I hate waiting for things to come by post  I'm also one of those people who wants to know immediately if the recipient has received whatever I've sent. I'm waiting on an SS parcel and 2 parcels from Amazon (one is a DVD which is being released on Monday). I want the stuff I've ordered now!


----------



## Westie Mum (Feb 5, 2015)

I think we are still missing a few photos of arrived parcels  I know Firedog was posting one once they all arrived but there’s still a few more missing :Watching

We all like to see the dogs with their parcels 

*takes nagging hat off*


----------



## Rosie64 (Feb 27, 2014)

Westie Mum said:


> I think we are still missing a few photos of arrived parcels  I know Firedog was posting one once they all arrived but there's still a few more missing :Watching
> 
> We all like to see the dogs with their parcels
> 
> *takes nagging hat off*


I agree, personally I don't relax properly until I know every one has their parcels, 
I worry more about others getting theirs than I do about us getting ours


----------



## Tyton (Mar 9, 2013)

Westie Mum said:


> I think we are still missing a few photos of arrived parcels  I know Firedog was posting one once they all arrived but there's still a few more missing :Watching
> 
> We all like to see the dogs with their parcels
> 
> *takes nagging hat off*


Give me a chance, been working all day, then refereeing dog's dinnertime. Have a bare wonky tree I need to somehow straighten up (bit tricky doing it on your own with only a nosey Samuel to 'help'). Will get a pic when there's slightly less chaos (won't keep you waiting too long, promise x)


----------



## Rosie64 (Feb 27, 2014)

Tyton said:


> Will get a pic when there's slightly less chaos (won't keep you waiting too long, promise x)

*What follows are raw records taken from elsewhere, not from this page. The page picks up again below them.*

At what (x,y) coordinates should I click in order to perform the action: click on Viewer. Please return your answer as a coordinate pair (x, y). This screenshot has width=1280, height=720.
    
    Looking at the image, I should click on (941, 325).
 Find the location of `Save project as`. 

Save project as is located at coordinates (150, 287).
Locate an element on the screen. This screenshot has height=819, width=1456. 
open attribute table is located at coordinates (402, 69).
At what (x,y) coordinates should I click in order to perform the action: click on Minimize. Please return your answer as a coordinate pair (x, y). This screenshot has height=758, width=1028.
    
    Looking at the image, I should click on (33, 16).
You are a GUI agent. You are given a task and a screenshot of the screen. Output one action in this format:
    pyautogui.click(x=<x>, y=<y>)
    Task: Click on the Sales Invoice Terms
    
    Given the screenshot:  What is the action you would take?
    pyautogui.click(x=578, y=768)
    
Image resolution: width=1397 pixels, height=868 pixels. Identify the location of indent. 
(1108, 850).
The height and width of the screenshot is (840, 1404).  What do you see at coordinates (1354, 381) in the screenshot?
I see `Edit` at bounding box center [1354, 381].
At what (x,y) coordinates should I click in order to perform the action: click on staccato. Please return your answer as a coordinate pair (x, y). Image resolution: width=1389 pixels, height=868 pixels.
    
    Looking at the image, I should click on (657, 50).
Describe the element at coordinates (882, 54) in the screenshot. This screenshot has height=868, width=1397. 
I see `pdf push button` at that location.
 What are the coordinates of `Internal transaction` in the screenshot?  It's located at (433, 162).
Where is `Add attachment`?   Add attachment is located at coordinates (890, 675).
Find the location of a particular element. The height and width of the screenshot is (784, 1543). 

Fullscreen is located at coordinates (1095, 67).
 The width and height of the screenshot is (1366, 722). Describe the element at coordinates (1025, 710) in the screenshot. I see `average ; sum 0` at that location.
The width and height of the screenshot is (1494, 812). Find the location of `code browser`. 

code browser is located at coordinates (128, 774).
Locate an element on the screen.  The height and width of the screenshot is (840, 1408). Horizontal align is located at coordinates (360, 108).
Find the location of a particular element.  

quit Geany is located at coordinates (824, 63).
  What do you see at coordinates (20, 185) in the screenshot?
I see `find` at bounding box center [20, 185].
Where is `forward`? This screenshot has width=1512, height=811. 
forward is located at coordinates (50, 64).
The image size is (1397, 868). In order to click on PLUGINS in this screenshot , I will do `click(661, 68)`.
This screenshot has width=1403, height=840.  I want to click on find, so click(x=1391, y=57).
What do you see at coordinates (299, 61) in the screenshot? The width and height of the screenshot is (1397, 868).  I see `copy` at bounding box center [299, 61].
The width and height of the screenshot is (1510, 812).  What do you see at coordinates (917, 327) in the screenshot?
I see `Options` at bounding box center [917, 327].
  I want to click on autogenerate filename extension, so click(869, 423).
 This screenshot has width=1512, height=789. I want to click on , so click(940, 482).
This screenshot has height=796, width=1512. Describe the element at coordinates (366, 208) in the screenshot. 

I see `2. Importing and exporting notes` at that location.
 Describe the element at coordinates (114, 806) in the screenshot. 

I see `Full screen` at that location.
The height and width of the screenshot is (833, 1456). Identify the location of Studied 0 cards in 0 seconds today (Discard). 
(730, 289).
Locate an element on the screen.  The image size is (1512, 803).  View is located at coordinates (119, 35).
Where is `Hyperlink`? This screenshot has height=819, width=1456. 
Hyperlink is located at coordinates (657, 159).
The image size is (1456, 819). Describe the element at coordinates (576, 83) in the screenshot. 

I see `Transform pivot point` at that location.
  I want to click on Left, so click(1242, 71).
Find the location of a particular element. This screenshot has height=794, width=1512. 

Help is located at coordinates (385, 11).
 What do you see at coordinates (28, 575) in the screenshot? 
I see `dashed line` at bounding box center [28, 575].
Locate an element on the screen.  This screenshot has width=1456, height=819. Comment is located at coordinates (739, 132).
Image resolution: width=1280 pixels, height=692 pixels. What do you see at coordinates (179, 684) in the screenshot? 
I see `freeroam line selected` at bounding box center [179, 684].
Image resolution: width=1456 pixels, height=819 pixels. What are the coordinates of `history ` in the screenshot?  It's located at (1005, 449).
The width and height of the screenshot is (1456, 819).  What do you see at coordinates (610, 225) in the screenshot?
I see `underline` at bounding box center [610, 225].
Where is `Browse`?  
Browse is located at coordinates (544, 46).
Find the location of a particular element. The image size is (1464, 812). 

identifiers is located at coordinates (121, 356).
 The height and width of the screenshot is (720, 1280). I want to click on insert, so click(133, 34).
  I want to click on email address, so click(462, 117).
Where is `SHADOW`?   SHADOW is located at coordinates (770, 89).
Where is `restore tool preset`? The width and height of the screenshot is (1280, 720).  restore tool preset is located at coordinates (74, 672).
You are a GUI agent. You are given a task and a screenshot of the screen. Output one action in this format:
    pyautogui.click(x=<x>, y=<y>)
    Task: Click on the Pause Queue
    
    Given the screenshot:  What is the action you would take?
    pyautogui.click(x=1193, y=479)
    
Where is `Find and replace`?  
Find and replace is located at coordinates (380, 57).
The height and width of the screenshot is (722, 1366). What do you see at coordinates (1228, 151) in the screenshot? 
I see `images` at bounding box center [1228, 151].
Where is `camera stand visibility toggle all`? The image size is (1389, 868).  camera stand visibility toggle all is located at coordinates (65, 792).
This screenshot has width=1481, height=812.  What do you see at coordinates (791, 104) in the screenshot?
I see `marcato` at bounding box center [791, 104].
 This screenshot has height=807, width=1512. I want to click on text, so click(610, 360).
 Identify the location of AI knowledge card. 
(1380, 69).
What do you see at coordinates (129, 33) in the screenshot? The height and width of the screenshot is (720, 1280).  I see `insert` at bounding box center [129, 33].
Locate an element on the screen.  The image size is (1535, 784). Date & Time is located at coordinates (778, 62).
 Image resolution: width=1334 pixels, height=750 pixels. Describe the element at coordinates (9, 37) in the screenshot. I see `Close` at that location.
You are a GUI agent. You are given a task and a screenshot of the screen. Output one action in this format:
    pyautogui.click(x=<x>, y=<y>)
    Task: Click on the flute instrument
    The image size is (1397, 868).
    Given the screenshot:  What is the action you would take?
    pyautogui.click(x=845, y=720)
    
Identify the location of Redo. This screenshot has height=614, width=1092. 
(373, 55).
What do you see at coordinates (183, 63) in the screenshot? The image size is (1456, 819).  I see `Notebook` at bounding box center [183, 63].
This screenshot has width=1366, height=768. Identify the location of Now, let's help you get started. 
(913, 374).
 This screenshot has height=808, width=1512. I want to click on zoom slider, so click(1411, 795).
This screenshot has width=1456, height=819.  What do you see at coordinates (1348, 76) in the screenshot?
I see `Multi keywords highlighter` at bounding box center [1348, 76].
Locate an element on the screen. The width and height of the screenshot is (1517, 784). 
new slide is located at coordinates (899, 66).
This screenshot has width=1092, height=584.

Wasn't meaning any one in particular just a general statement, I am sure Samuel Will help get the tree straight in his own way lol


----------



## Westie Mum (Feb 5, 2015)

Tyton said:


> Give me a chance, been working all day, then refereeing dog's dinnertime. Have a bare wonky tree I need to somehow straighten up (bit tricky doing it on your own with only a nosey Samuel to 'help'). Will get a pic when there's slightly less chaos (won't keep you waiting too long, promise x)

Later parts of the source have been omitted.